Having won that war, tobacco controllers can afford to speak a bit more candidly about the hazards of secondhand smoke. “In previous decades,” Grier notes, “any researcher caught saying such a thing would have been hounded relentlessly by their peers and scrutinized for the most tenuous ties to Big Tobacco. What changed? Not the science, but the politics.”

Some activists, such as Stanton Glantz, a co-founder of Americans for Nonsmokers’ Rights who now directs the Center for Tobacco Control Research and Education at the University of California, San Francisco, went beyond downplaying the subtleties of the scientific evidence. Since 2003, Glantz has been promoting the highly implausible claim that bans on smoking in bars and restaurants cause immediate and dramatic reductions in heart attacks—as large as 60 percent, according to his initial report. While substantial post-ban drops can be observed in small, cherry-picked cities, those putative effects disappear when researchers look at large populations or large numbers of jurisdictions and take into account pre-existing trends.

The claim that smoking bans instantly and conspicuously reduce heart attacks was nevertheless parroted by advocates of such laws, credulously reported by news outlets, and even endorsed by a 2009 Institute of Medicine report, which omitted one of the most important countervailing studies. “The myth that banning smoking in bars and restaurants will bring about astounding reductions in the rate of heart attacks is now dead and buried in the scientific literature,” Grier observes, “but for years the false promise of heart miracles has influenced public debate.”
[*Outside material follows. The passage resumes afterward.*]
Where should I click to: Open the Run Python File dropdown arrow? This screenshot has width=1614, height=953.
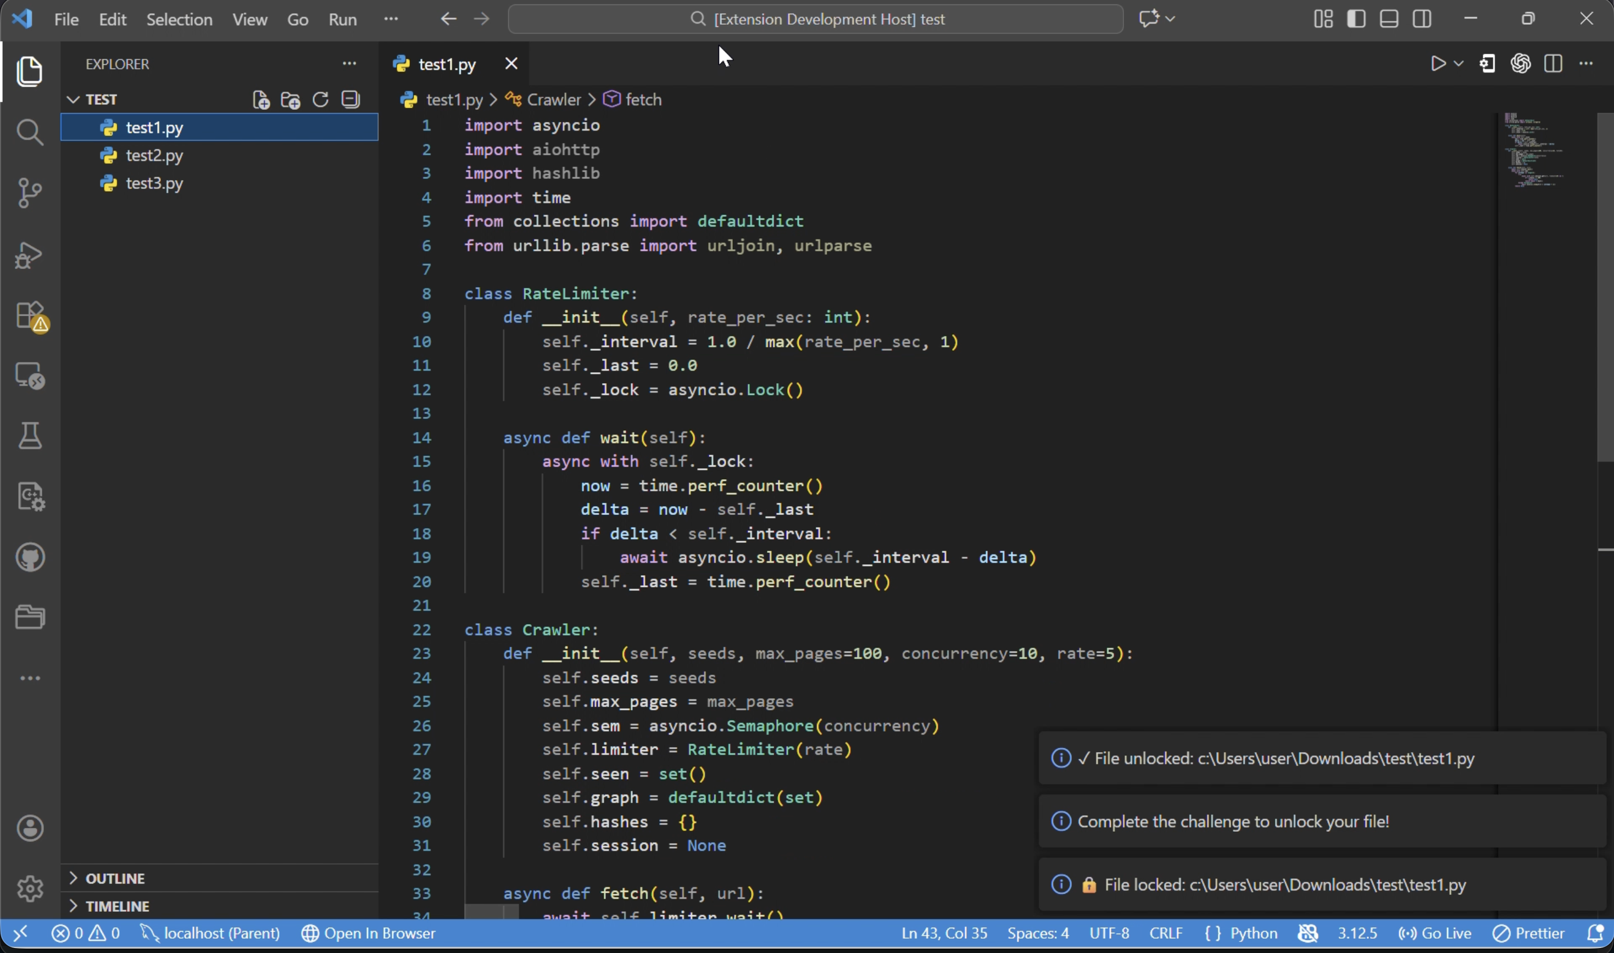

Grier also considers attempts to generate alarm about “thirdhand smoke”: tobacco combustion residue lurking in rooms where people have smoked or on the clothing and bodies of smokers themselves. If “fear of secondhand smoke alienated smokers by forcing them to step outside,” he writes, “fear of thirdhand smoke makes them untouchable pariahs.” Such fearmongering “exposes the extent to which the anti-smoking movement has abandoned scientific credibility,” he says. “Prominent anti-tobacco researchers…will promote any finding that helps delegitimize tobacco use, no matter how far-fetched or unsupported by the evidence.”

That trend also disturbs Boston University public health professor Michael Siegel, a longtime anti-smoking activist and former Glantz protégé who nowadays regularly criticizes the alarmist claims and ad hominem reasoning of his erstwhile allies. Siegel is especially dismayed by the anti-smoking movement’s irrational resistance to e-cigarettes as a harm-reducing alternative to conventional, combustible cigarettes.
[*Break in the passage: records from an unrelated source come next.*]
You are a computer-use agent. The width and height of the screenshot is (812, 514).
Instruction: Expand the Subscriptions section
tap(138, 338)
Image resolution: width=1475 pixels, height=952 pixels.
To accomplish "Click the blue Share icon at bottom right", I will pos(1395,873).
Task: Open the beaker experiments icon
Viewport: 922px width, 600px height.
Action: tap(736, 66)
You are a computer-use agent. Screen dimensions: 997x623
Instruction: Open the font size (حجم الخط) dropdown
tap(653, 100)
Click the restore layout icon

“Driven by an almost puritanical inability to accept the fact that a person could obtain pleasure from nicotine without it killing them,” Siegel says in a blog post that Grier quotes, “we have made the demonization of vaping the solitary goal of the movement, at the direct expense of what I always believed was our primary goal: to make smoking history.” For dissidents like Siegel, it’s clear that vaping—which is indisputably far less dangerous than smoking—should be embraced as a public health boon by people who say they want to reduce the death and disease caused by cigarettes.

Grier, who disdains cigarettes but would like to encourage an appreciation of high-quality tobacco products akin to the “slow food,” craft cocktail, and microbrew movements, does not exactly share Siegel’s goal of making smoking history. But both critics agree that activists have gone too far in stigmatizing smokers, sacrificing truth on the altar of ideology, and reflexively tarring anyone who disagrees with them as shills for Big Tobacco. The anti-smoking establishment’s generally hostile reaction to e-cigarettes, which superficially resemble the real thing but contain no tobacco and do not burn anything, is a sure sign that something has gone terribly wrong with a movement that once claimed to champion science.